Objective A
From the blog posts below, reproduce the passage between "Let's find out!" and "and I love it!", inclusive.
Objective B
For each statement, answer yes or no on whether the blog posts below support it, and quote the deciding words. (i) The writer plans to return on May 1st. (ii) The kettle burn was clearly visible at the time it happened. (iii) The writer's facebook visits usually last under ten minutes.

Excerpt provided
——

Wednesday, February 20, 2013


Off the walls

Bounce, bounce, sploosh!

Signing off of Faceworld.

Has anyone had real success with "signing out for a couple of months"? Does the public guilt really keep you from coming back?

Let's find out!

Like most people, I have no will power. I check facebook far too regularly, and usually end up getting sucked in for at least 15-20min, sometimes well over an hour. Eventually closing the window, saying to myself "silly mortal, you'll accomplish nothing this way".

So I'm trying this. I'll be back May 1st (After classes and ArtWalk) - Until then, see for updates. And you can reach me the old fashion way! Thanks for playing along!

To be continued...

Tuesday, February 19, 2013

Fabulous Bits of Paper Feigning Aquatic

tigoboSCHOOL has me on a paper animation kick, and I love it!

"A Whale's Tale"

"First fishy school is in session"

"Heeeeeere fishy fishy fishy... friends."

Forgotten burns and warm water.

You know that horrible sensation you get, after momentarily forgetting yesterday's sunburn, and stepping into that hot shower today? Well, I burnt my finger on the kettle this morning. Stung like hell! You can't see it now. I mean - gosh, I'm such a baby - you couldn't really see it at the time either, but I could feel it for sure. I tended to it well - ran it under cool water until it finally stopped hurting. It ached for a while after the pain subsided, and after that I eventually I stopped thinking about it.

——

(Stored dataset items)
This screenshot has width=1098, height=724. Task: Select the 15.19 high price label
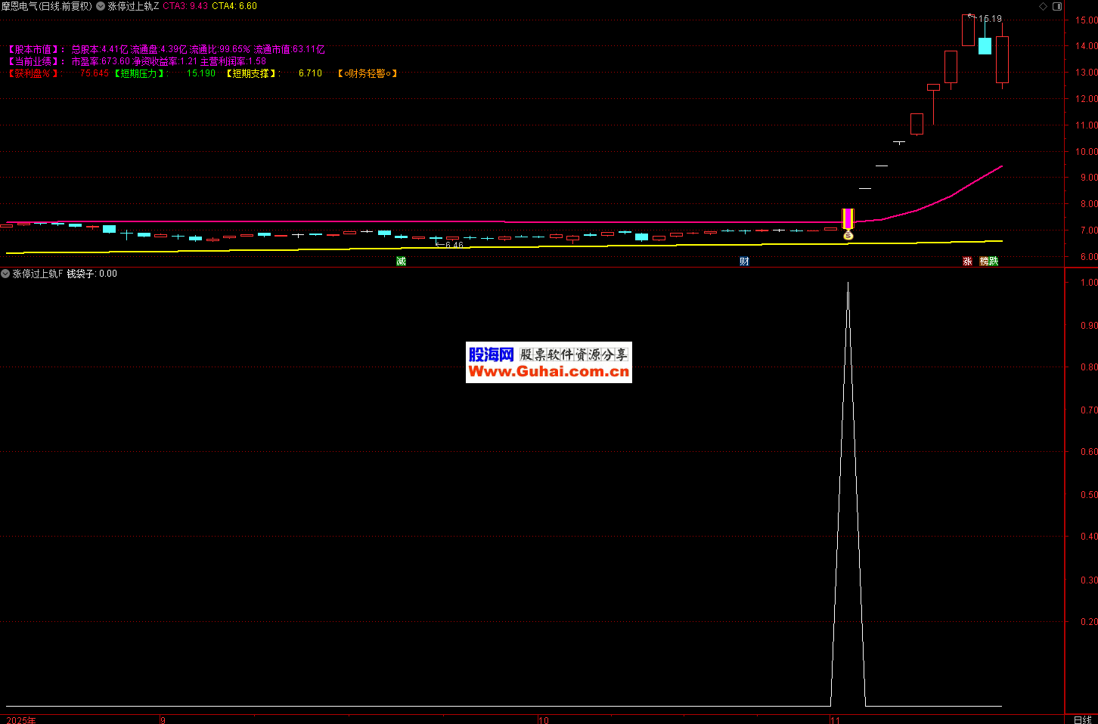[x=990, y=19]
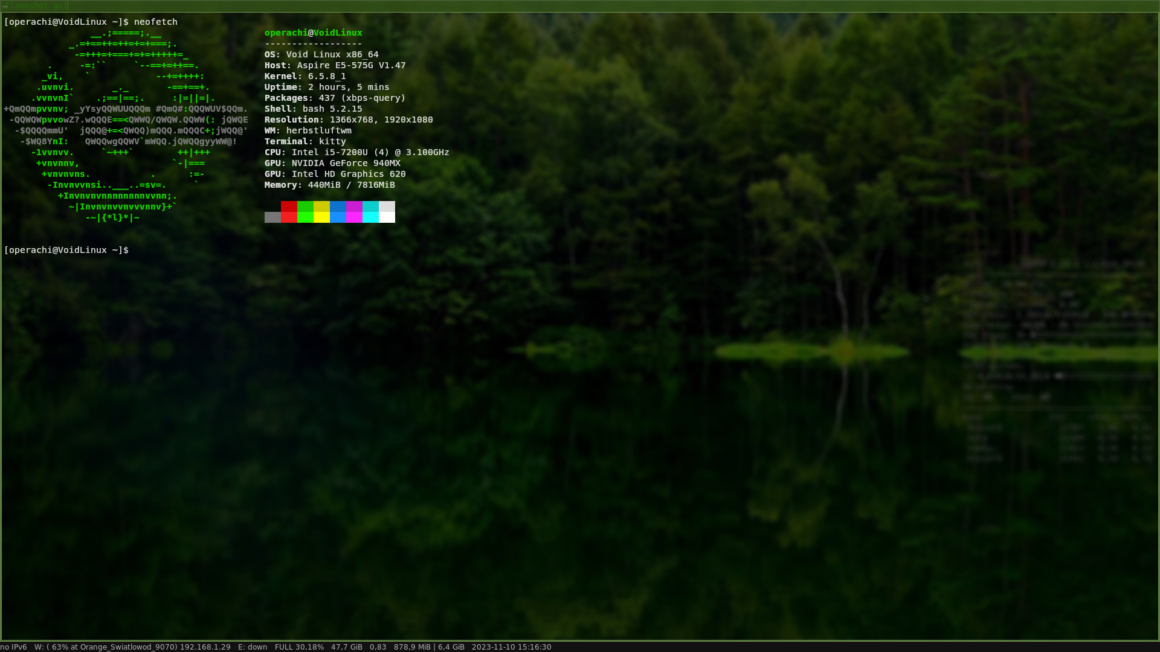
Task: Click the typed 'neofetch' command text
Action: [155, 22]
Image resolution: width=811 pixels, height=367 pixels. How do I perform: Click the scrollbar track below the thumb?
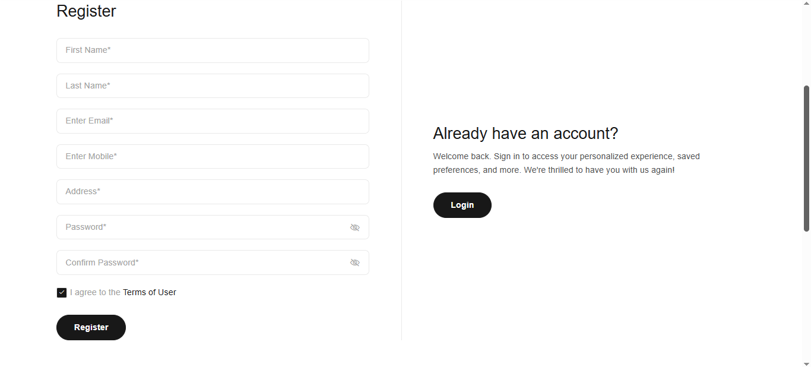(x=806, y=297)
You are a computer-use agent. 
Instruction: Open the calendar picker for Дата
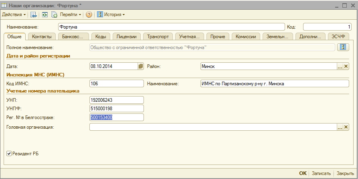pyautogui.click(x=140, y=66)
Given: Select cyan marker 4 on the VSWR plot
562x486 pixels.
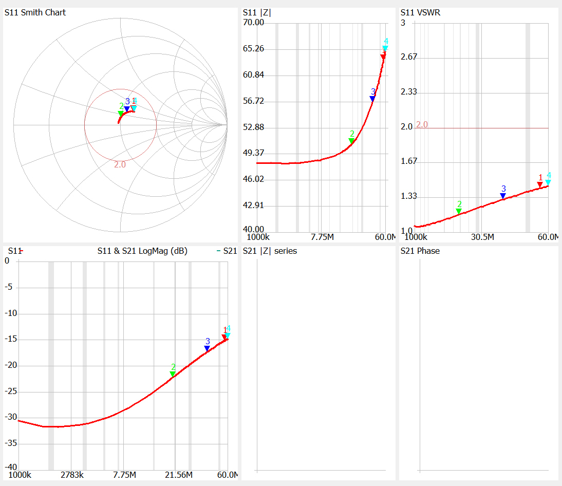Looking at the screenshot, I should 548,182.
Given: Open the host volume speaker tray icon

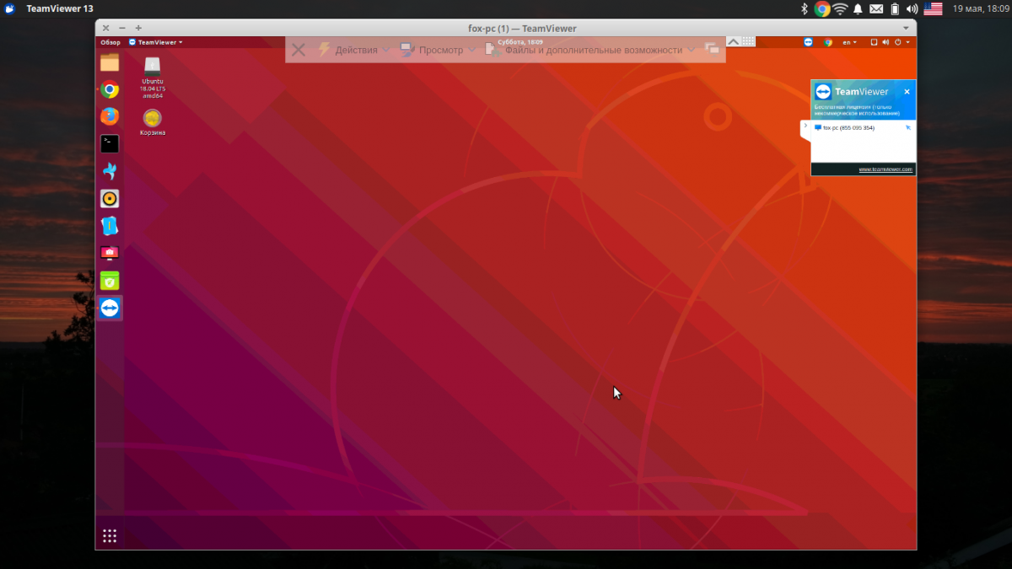Looking at the screenshot, I should click(x=912, y=8).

——

Expected output A
Let's find out!

Like most people, I have no will power. I check facebook far too regularly, and usually end up getting sucked in for at least 15-20min, sometimes well over an hour. Eventually closing the window, saying to myself "silly mortal, you'll accomplish nothing this way".

So I'm trying this. I'll be back May 1st (After classes and ArtWalk) - Until then, see for updates. And you can reach me the old fashion way! Thanks for playing along!

To be continued...

Tuesday, February 19, 2013

Fabulous Bits of Paper Feigning Aquatic

tigoboSCHOOL has me on a paper animation kick, and I love it!

Expected output B
(i) Yes: "I'll be back May 1st (After classes and ArtWalk)"
(ii) No: "you couldn't really see it at the time either"
(iii) No: "usually end up getting sucked in for at least 15-20min"